先天性のものが圧倒的ですが、交通事故外傷でも発症することがあります。
足関節の捻挫に伴って発症するものに、短腓骨筋腱縦断裂(たんひこつきんけんじゅうだんれつ)があります。
足の捻挫のあと、いつまで経っても外踝(くるぶし)の後部に疼痛があるときは、短腓骨筋腱断裂が疑われるのです。
上図は、オレンジ色が短腓骨筋、青色が長腓骨筋で、どちらも、足首を外へ返す働きをしています。
上図○印は、外踝(くるぶし)の後部ですが、そこでは、長・短腓骨筋腱が並んで走行しています。

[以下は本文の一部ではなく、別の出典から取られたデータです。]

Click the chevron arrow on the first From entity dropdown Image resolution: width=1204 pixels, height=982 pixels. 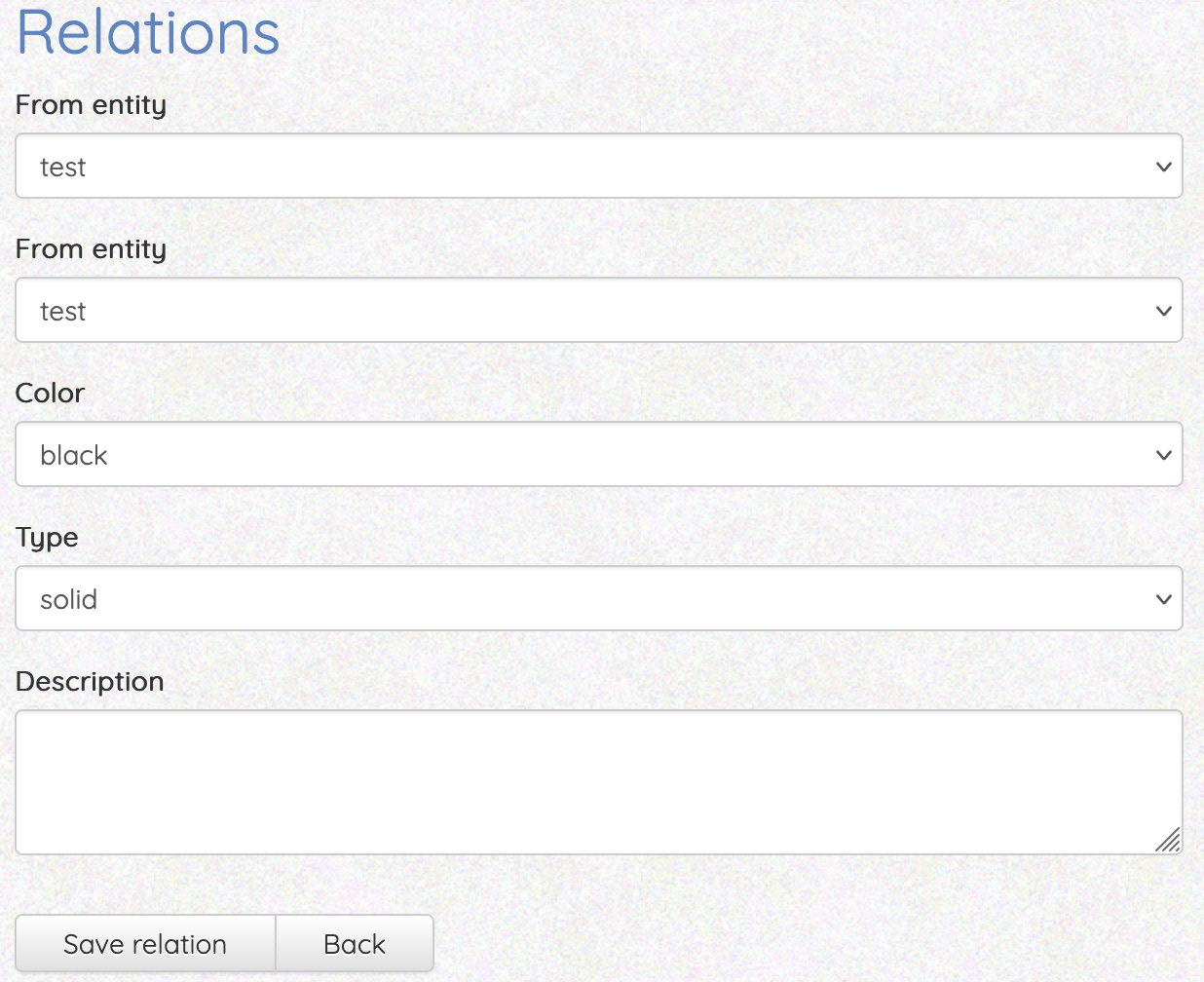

足首を内側に捻挫したとき、短腓骨筋腱は、長腓骨筋腱と外踝の骨である、腓骨の間に挟まり、ストレスがかかり、縦に断裂することがあります。
また、短腓骨筋腱が外踝の後ろで亜脱臼して、縦に断裂することもあります。
外踝の後ろで、短腓骨筋腱が断裂したときは、外踝の後部が腫れ、疼痛を発症します。
内反足は、外反扁平足とは逆の、「く」の字の変形をきたします。
<ケース>
被害者:10歳女子
傷病名は、短腓骨筋腱完全断裂、長腓骨筋腱部分断裂、距骨外反、前足・中足部内反、右腓骨遠位端骨折、右腓骨遠位端線損傷など。
事故により外傷性内反足を発症。
10歳女子の右足は15°内反しており、左右の下腿部の比較で、右下腿が1.5cm筋萎縮。

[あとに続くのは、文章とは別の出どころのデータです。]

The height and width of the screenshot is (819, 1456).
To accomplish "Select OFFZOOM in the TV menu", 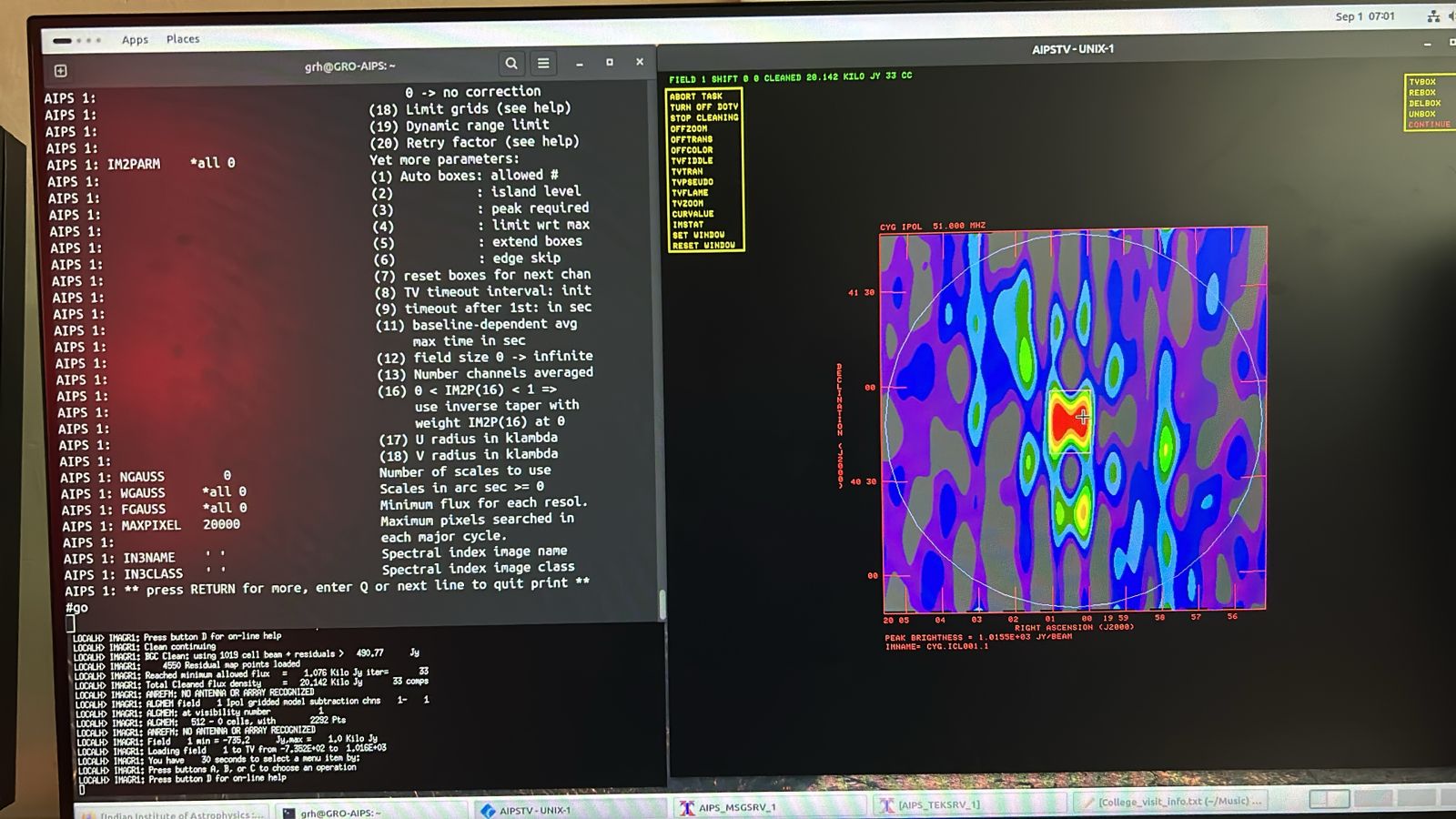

足の外側縁の接地であることから、第5中足骨々頭と基部にタコを生じていた。
足の内返しとともに尖足(せんそく)を伴うことが多いが、その徴候は認められず。
※尖足(せんそく)とは?
足の変形の一種であり、足の甲側が伸び、足先が下垂したまま元に戻らなくなった状態。
踵(かかと)を地面につけることができないので、つま先立ちのように足先で歩くことにな り、体幹の支持機能に悪影響を及ぼす。
治療先は、睡眠時以外の約16時間について、短下肢装具の装用を指示。
このケースでは、左足関節の機能障害で10級11号、外傷性内反足が12級相当、併合9級が認定されたようです。
外傷性内反足における後遺障害のポイント
1)外傷性内反足による後遺障害は、等級認定表に定めがない
足部の後遺障害は、足趾の欠損もしくは用廃、足関節の機能障害が規定されているだけです。
前記事例では、足関節に運動制限は認められないため、政令別表の規定により、他の後遺障害に準じて等級の認定を求めることになります。
2)外傷性内反足により、日常の生活でどのような支障が認められるのか
日常生活上の支障を丹念に立証する必要があります。
例えば、睡眠時間以外の時間は、短下肢装具を常に装用しなければならず、全力疾走は不可、わずかな距離の小走りがやっとの状態、など、日常生活上の支障を詳細に立証することが必要です。